----- DATA SHOWN -----
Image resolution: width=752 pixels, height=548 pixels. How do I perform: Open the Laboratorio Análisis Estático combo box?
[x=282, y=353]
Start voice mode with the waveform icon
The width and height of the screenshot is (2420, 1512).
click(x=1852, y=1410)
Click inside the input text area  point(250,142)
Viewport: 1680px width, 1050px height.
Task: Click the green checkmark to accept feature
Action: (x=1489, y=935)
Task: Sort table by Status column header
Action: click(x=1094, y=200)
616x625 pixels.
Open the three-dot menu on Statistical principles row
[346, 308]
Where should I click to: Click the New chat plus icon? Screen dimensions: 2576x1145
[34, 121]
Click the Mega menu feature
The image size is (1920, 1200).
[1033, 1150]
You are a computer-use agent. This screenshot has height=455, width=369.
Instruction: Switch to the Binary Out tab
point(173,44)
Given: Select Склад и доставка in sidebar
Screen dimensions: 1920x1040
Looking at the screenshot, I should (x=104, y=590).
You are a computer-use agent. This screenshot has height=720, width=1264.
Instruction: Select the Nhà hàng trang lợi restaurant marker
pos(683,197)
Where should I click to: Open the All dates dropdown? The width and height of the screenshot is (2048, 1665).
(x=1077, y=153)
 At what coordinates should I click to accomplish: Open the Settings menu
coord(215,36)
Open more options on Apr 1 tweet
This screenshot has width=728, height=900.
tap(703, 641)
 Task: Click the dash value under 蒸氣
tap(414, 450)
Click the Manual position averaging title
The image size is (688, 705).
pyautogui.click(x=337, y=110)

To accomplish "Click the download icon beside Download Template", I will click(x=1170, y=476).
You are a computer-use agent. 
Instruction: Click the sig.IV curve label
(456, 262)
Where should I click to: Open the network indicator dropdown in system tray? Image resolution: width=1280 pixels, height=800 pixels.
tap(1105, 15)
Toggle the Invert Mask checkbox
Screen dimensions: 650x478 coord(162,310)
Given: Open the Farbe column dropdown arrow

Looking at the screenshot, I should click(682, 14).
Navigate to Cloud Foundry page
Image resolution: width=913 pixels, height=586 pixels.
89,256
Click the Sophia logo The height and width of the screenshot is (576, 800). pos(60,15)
-----
* EXERCISE GOAL *
Each entry, exactly as written, should be set down once more.

* YOUR RESPONSE *
Image resolution: width=752 pixels, height=548 pixels. How do I perform: Open the Laboratorio Análisis Estático combo box?
[x=282, y=353]
Start voice mode with the waveform icon
The width and height of the screenshot is (2420, 1512).
click(x=1852, y=1410)
Click inside the input text area  point(250,142)
Viewport: 1680px width, 1050px height.
Task: Click the green checkmark to accept feature
Action: (x=1489, y=935)
Task: Sort table by Status column header
Action: click(x=1094, y=200)
616x625 pixels.
Open the three-dot menu on Statistical principles row
[346, 308]
Where should I click to: Click the New chat plus icon? Screen dimensions: 2576x1145
[34, 121]
Click the Mega menu feature
The image size is (1920, 1200).
[1033, 1150]
You are a computer-use agent. This screenshot has height=455, width=369.
Instruction: Switch to the Binary Out tab
point(173,44)
Given: Select Склад и доставка in sidebar
Screen dimensions: 1920x1040
Looking at the screenshot, I should (x=104, y=590).
You are a computer-use agent. This screenshot has height=720, width=1264.
Instruction: Select the Nhà hàng trang lợi restaurant marker
pos(683,197)
Where should I click to: Open the All dates dropdown? The width and height of the screenshot is (2048, 1665).
(x=1077, y=153)
 At what coordinates should I click to accomplish: Open the Settings menu
coord(215,36)
Open more options on Apr 1 tweet
This screenshot has width=728, height=900.
tap(703, 641)
 Task: Click the dash value under 蒸氣
tap(414, 450)
Click the Manual position averaging title
The image size is (688, 705).
pyautogui.click(x=337, y=110)

To accomplish "Click the download icon beside Download Template", I will click(x=1170, y=476).
You are a computer-use agent. 
Instruction: Click the sig.IV curve label
(456, 262)
Where should I click to: Open the network indicator dropdown in system tray? Image resolution: width=1280 pixels, height=800 pixels.
tap(1105, 15)
Toggle the Invert Mask checkbox
Screen dimensions: 650x478 coord(162,310)
Given: Open the Farbe column dropdown arrow

Looking at the screenshot, I should click(682, 14).
Navigate to Cloud Foundry page
Image resolution: width=913 pixels, height=586 pixels.
89,256
Click the Sophia logo The height and width of the screenshot is (576, 800). pos(60,15)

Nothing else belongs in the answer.